GEORGES SIMENON ANNIVERSARY — INSPECTOR MAIGRET MEETS THE SINCERE, LYING LADY FROM THE CIA’S RUSSIA OFFICE, ANDREA KENDALL-TAYLOR

by John Helmer, Moscow
@bears_with
Nobody learned to write a simple narrative better than Georges Simenon, with the result that over a lifetime of 86 years he drew 550 million paid-up readers, not counting millions more of library and other loaners. He rewarded himself with a well-known fortune banked in Switzerland, and carefully counted numbers of orgasms with thousands of willing women. It’s unclear whether the latter were also Simenon’s readers. He admits he preferred to pay the women in cash for the five minutes he says he averaged spending himself on them.
Simenon was also much too busy to develop convictions himself about the wars, judicial and extra-judicial killings, and politics through which he and his readers lived.

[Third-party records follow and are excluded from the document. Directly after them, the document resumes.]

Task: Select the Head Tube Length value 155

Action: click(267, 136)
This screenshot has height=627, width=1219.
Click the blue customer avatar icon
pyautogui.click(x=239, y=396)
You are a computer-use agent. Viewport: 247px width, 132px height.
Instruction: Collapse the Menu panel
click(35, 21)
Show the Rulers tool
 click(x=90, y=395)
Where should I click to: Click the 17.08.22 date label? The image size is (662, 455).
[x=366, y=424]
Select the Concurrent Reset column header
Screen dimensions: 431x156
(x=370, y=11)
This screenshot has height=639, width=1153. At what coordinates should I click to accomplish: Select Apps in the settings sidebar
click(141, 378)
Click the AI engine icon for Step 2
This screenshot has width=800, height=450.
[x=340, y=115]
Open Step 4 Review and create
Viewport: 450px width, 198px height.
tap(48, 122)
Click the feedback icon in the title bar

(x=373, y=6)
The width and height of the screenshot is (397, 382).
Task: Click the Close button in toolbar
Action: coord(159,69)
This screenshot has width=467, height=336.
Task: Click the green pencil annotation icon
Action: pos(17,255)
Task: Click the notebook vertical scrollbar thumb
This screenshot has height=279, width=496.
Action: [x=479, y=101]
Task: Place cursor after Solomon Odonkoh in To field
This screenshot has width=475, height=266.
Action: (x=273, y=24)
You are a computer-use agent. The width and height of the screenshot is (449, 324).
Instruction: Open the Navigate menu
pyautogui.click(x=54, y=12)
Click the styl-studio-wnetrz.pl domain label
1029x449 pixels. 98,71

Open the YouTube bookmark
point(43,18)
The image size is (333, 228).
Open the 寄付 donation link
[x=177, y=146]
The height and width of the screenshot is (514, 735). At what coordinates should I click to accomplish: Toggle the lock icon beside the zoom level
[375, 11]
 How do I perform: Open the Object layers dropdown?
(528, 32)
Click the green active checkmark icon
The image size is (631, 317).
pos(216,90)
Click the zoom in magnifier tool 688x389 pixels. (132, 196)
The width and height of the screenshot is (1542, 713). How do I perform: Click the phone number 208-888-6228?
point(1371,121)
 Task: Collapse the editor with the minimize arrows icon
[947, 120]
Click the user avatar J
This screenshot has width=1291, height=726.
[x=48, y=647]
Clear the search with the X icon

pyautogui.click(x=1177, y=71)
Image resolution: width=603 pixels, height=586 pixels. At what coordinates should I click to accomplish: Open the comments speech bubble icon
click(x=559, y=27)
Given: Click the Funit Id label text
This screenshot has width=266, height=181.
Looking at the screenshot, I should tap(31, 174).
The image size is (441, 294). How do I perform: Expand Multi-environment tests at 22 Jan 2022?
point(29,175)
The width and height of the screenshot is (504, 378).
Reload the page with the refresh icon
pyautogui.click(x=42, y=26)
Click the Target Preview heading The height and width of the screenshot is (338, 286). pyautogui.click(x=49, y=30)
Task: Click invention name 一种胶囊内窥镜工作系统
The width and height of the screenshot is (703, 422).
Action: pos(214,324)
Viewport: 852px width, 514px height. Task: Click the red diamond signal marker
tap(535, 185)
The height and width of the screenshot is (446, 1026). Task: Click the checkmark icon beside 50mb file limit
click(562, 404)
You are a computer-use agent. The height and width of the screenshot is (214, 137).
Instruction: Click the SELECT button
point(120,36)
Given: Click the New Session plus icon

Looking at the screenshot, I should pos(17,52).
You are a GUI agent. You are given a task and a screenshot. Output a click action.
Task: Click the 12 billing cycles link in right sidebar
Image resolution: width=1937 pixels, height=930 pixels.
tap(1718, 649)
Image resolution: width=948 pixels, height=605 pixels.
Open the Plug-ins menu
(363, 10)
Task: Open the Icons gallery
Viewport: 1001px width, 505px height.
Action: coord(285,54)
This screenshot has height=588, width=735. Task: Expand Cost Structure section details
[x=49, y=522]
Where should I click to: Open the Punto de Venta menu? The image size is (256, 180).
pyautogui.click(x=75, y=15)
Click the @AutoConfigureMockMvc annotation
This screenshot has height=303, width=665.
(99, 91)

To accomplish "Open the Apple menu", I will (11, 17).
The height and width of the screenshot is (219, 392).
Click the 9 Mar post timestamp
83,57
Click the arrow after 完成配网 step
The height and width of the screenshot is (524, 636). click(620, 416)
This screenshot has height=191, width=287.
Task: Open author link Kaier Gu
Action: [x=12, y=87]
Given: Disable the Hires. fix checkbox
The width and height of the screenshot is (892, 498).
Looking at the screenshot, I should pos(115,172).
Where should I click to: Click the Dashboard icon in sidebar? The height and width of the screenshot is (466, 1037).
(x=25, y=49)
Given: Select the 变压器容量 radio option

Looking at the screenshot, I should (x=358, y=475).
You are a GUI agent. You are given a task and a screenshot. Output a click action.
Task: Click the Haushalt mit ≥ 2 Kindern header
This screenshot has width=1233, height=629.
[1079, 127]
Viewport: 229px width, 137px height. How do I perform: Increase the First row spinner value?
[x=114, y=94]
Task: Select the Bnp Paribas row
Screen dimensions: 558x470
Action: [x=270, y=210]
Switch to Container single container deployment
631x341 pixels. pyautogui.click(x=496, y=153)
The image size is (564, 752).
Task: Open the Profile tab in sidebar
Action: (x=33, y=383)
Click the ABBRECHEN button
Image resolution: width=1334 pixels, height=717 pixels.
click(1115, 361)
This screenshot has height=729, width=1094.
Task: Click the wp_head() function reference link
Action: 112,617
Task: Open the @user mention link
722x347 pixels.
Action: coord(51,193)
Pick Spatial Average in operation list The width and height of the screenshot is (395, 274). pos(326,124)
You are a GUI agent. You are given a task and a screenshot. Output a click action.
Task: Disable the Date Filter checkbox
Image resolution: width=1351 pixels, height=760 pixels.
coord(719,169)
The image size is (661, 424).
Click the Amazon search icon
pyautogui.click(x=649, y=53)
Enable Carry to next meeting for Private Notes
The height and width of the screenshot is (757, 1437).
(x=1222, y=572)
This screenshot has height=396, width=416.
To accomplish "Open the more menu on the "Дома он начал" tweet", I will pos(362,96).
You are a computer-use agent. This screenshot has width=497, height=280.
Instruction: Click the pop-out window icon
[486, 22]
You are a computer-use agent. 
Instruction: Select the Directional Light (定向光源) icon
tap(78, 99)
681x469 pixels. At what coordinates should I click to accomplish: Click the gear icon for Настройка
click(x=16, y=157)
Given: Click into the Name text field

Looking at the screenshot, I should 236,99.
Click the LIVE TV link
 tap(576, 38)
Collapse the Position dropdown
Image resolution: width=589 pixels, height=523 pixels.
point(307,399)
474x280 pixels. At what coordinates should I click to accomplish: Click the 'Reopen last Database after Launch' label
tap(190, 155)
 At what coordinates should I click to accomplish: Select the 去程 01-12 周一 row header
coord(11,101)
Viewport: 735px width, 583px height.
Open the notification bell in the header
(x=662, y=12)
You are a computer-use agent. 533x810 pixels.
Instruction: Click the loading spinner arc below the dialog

They don’t even serve as backdrops, soundtracks, or motivations for his characters or their stories. “I’m not interested in politics,” he wrote in his diary in 1960 when he was fifty-seven. “But still I’m intrigued by a problem posed by politics: that of sincerity and insincerity.” Simenon’s uniqueness was to narrate the investigation and pursuit of killing and killers with almost no judgement implied by himself, or his policeman for that matter, of the truth. Truth, Simenon’s works illustrate, doesn’t have the same sale value as sincerity, at least not in the book market. Noone quite as insincere and deceptive as Simenon has been quite as readable.
In the real world that’s called false consciousness; in government operations it goes by other names – propaganda, active measures, disinformation. It’s what official narratives lacking in truth are full of. Like the one the US Government and its media tell every day about the killing and lying crimes Russians allegedly commit. On Simenon’s anniversary, it’s worth pausing to contemplate the method for selling such narratives successfully, over and over.